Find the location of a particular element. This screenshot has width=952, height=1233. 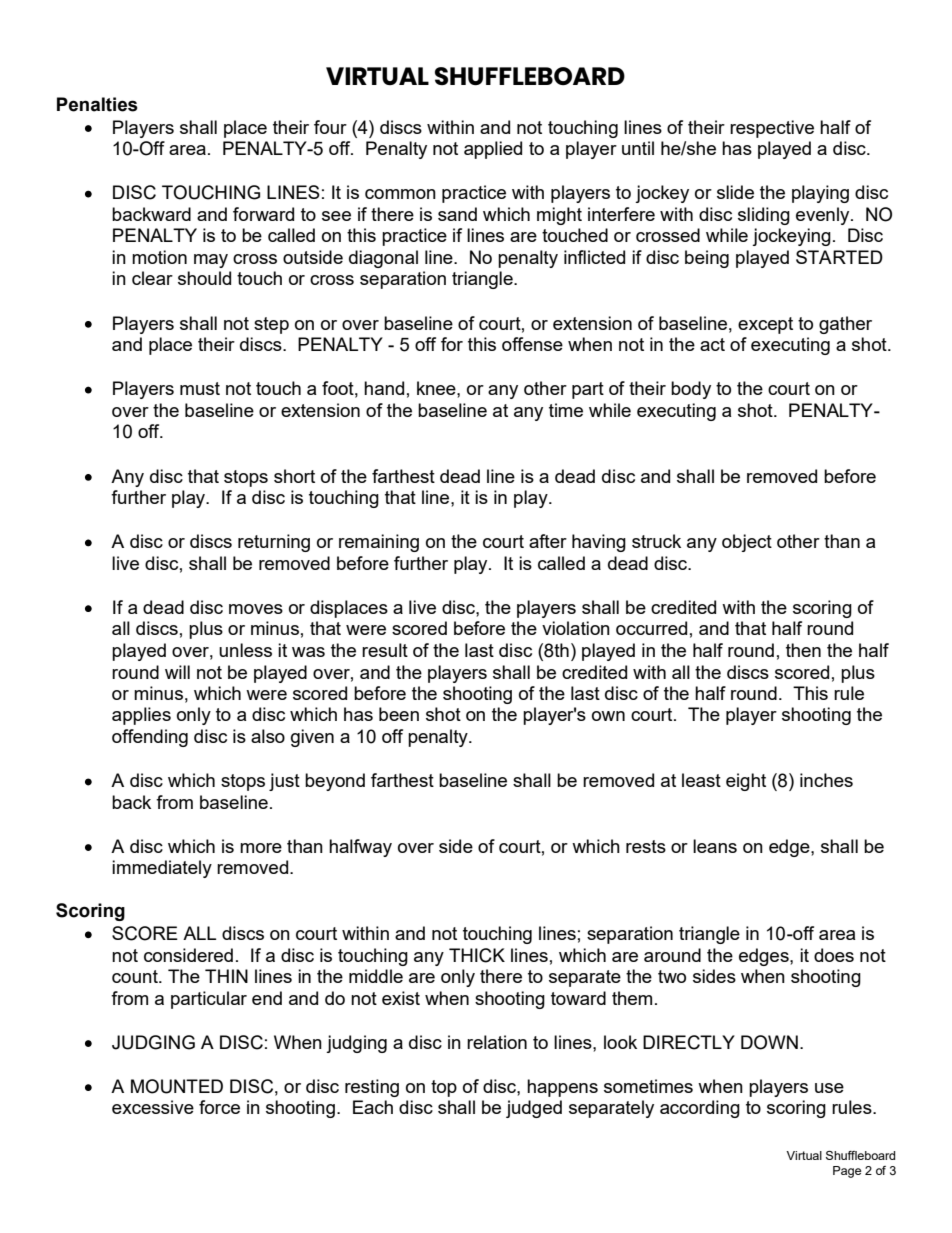

immediately is located at coordinates (162, 869).
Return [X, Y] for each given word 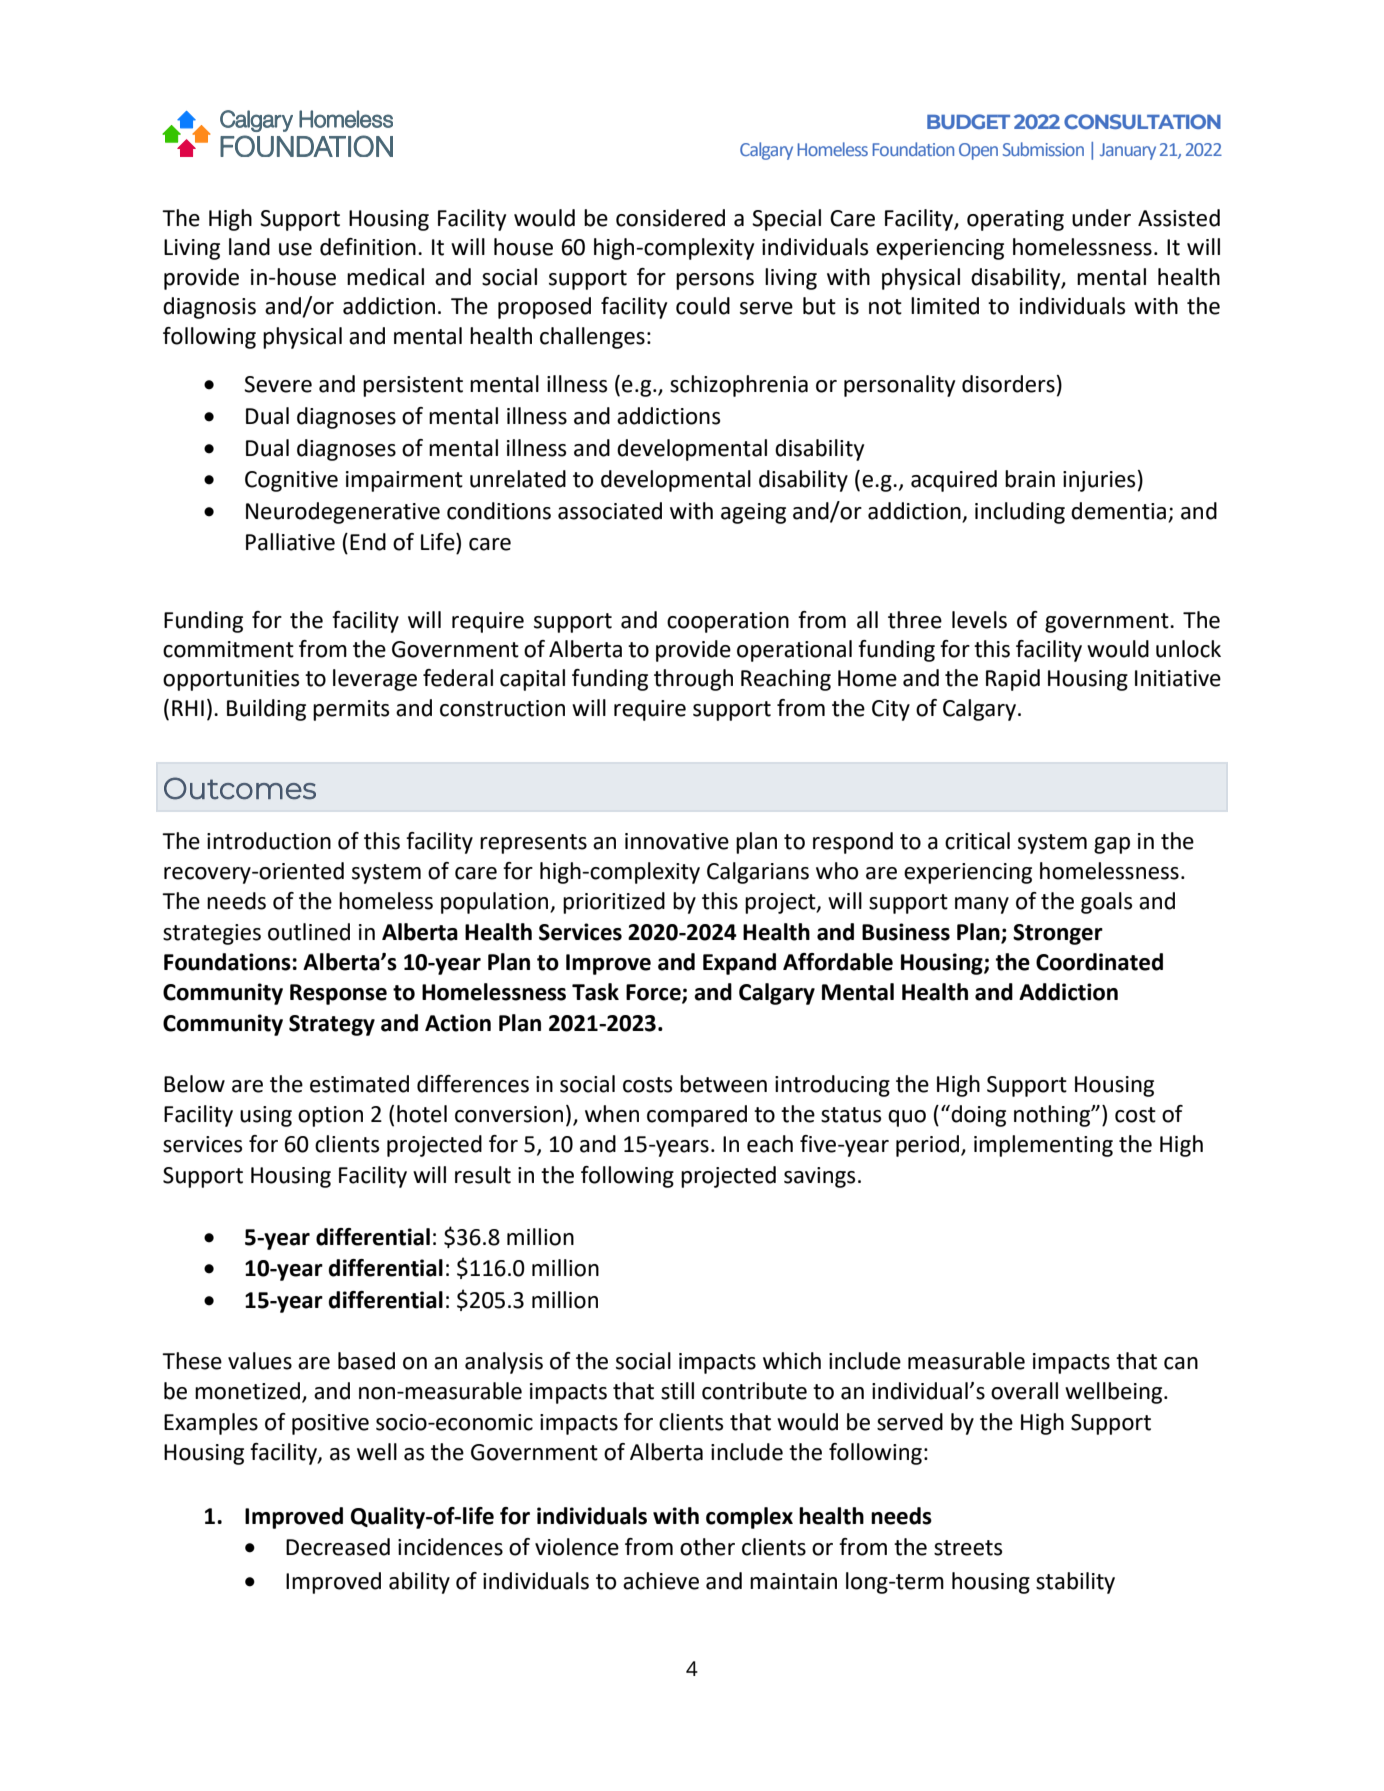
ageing [753, 513]
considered [670, 218]
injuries [1099, 481]
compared [697, 1116]
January [1128, 151]
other [707, 1547]
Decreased [338, 1547]
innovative [677, 841]
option [330, 1116]
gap [1112, 845]
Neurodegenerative [343, 513]
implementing [1043, 1146]
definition [368, 247]
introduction [269, 841]
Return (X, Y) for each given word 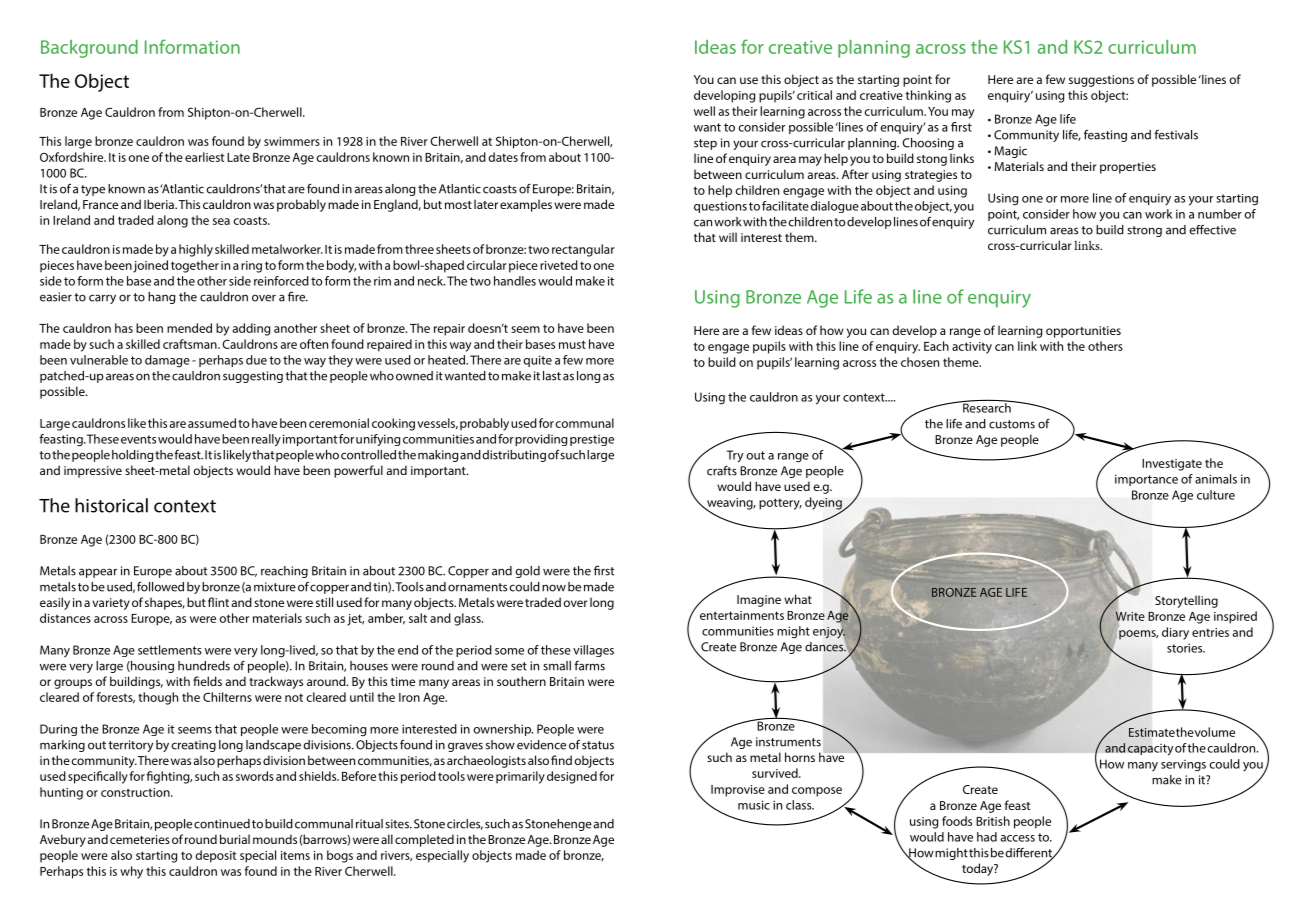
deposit (215, 856)
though (158, 698)
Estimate (1152, 732)
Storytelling (1186, 601)
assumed (212, 423)
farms (589, 666)
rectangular (583, 250)
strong (1144, 231)
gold (528, 572)
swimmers (292, 141)
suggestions (1101, 81)
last (552, 376)
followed (160, 586)
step (705, 144)
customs (1012, 424)
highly (196, 250)
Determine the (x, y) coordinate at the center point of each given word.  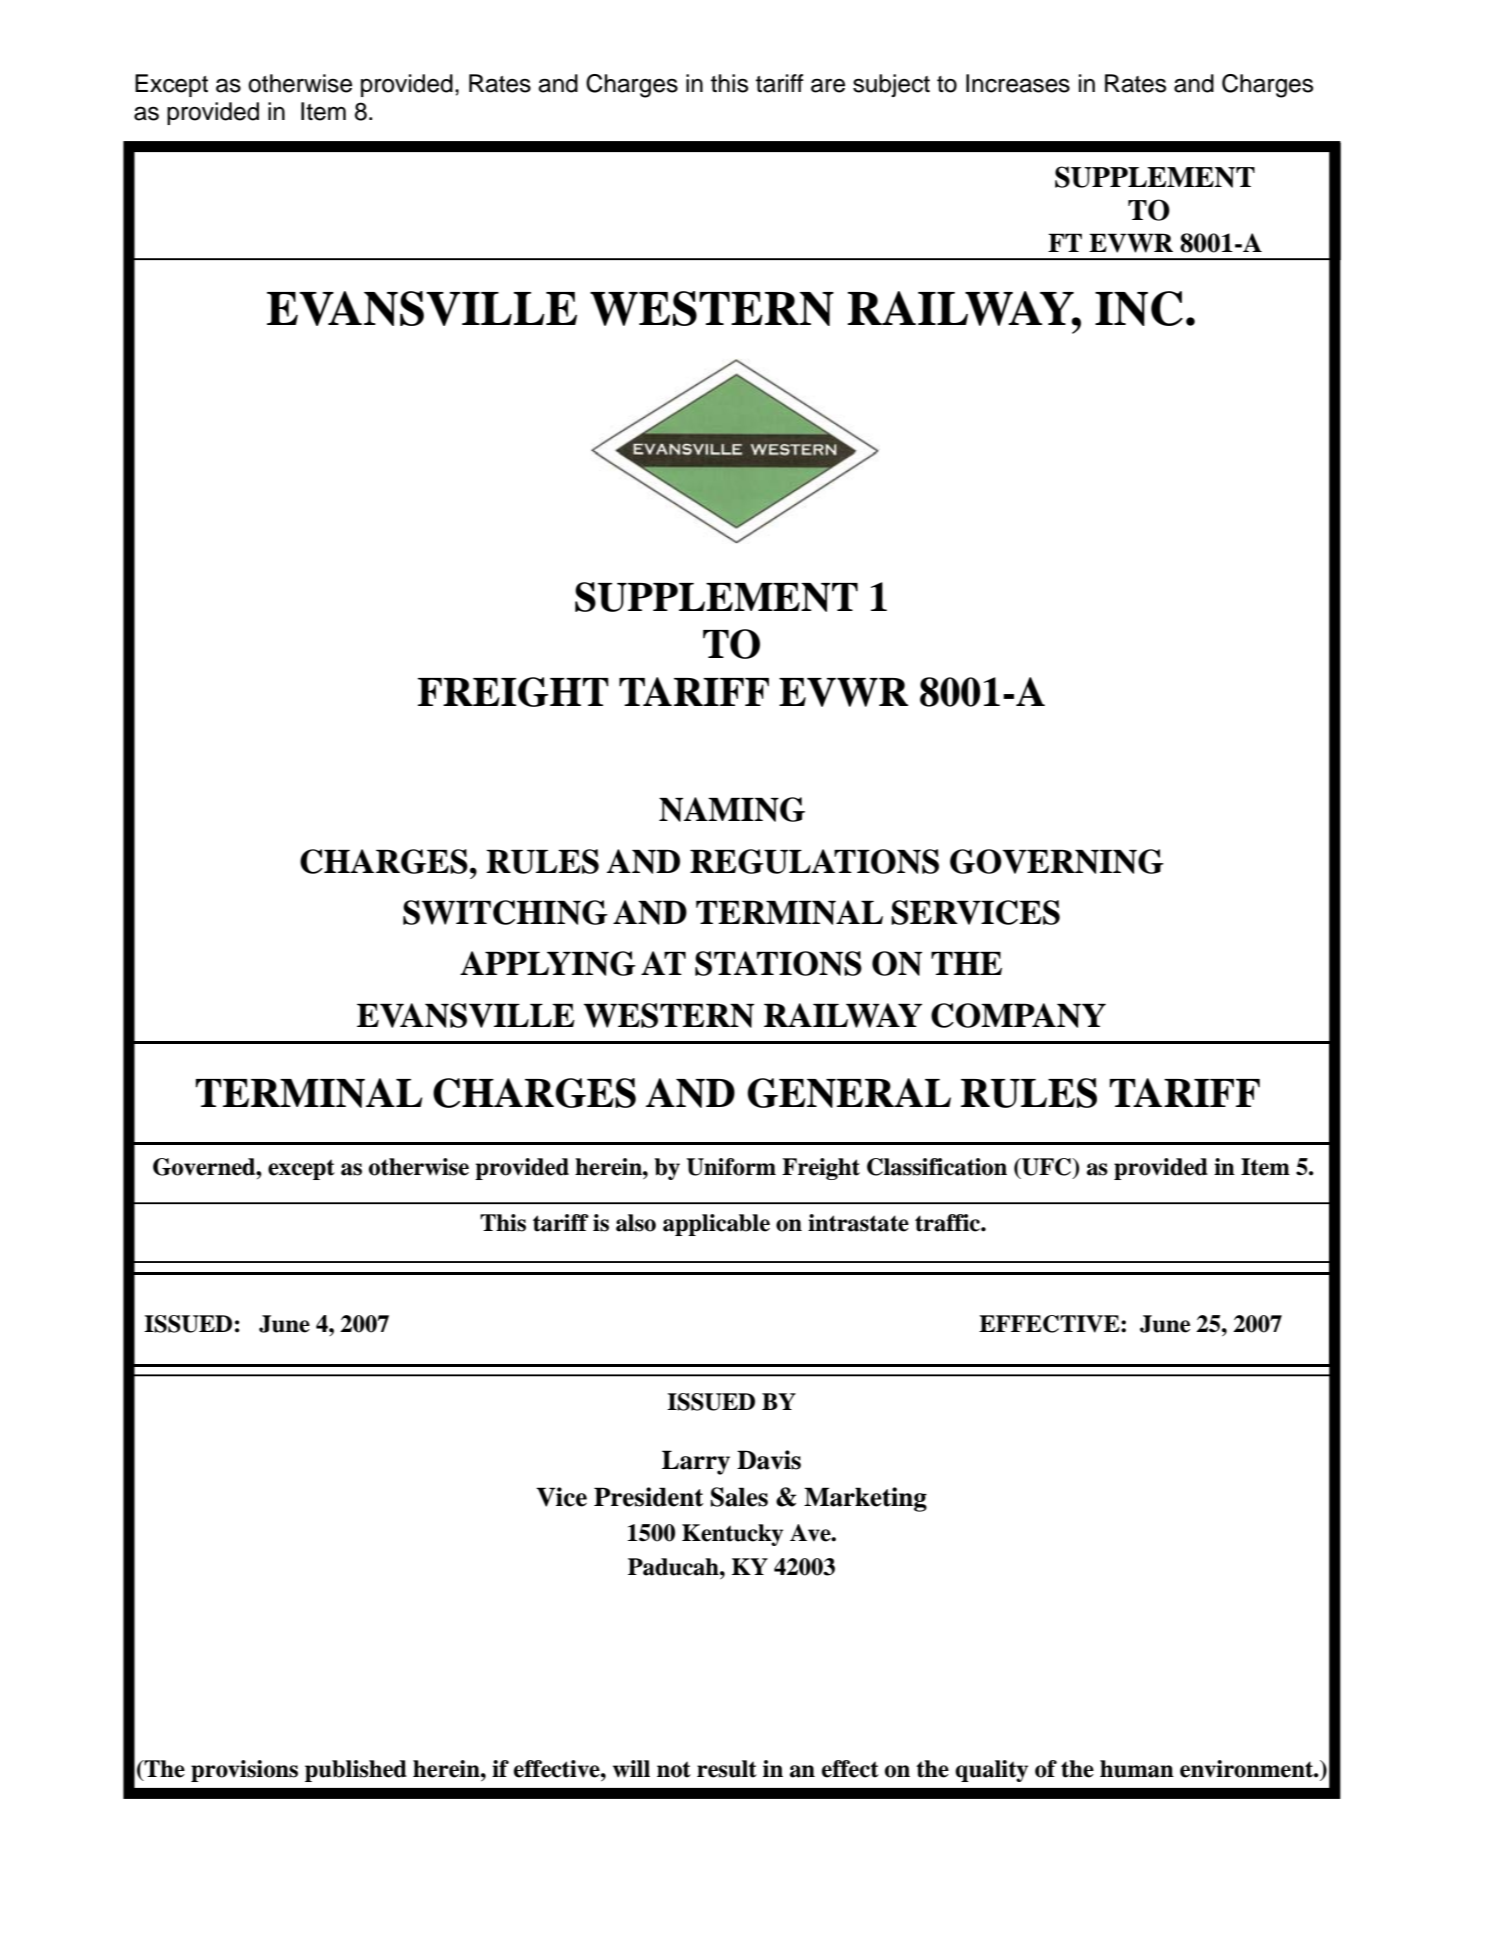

Do this: Render every line of the items above as a JSON list of strings, one string per line, with blank lines omitted and the pictures left out.

Exercise solution:
[
  "Find the location of a particular element. This screenshot has width=952, height=1233. ",
  "immediately is located at coordinates (162, 869).",
  "Return [X, Y] for each given word ",
  "ageing [753, 513]",
  "considered [670, 218]",
  "injuries [1099, 481]",
  "compared [697, 1116]",
  "January [1128, 151]",
  "other [707, 1547]",
  "Decreased [338, 1547]",
  "innovative [677, 841]",
  "option [330, 1116]",
  "gap [1112, 845]",
  "Neurodegenerative [343, 513]",
  "implementing [1043, 1146]",
  "definition [368, 247]",
  "introduction [269, 841]",
  "Return (X, Y) for each given word ",
  "deposit (215, 856)",
  "though (158, 698)",
  "Estimate (1152, 732)",
  "Storytelling (1186, 601)",
  "assumed (212, 423)",
  "farms (589, 666)",
  "rectangular (583, 250)",
  "strong (1144, 231)",
  "gold (528, 572)",
  "swimmers (292, 141)",
  "suggestions (1101, 81)",
  "last (552, 376)",
  "followed (160, 586)",
  "step (705, 144)",
  "customs (1012, 424)",
  "highly (196, 250)",
  "Determine the (x, y) coordinate at the center point of each given word.  "
]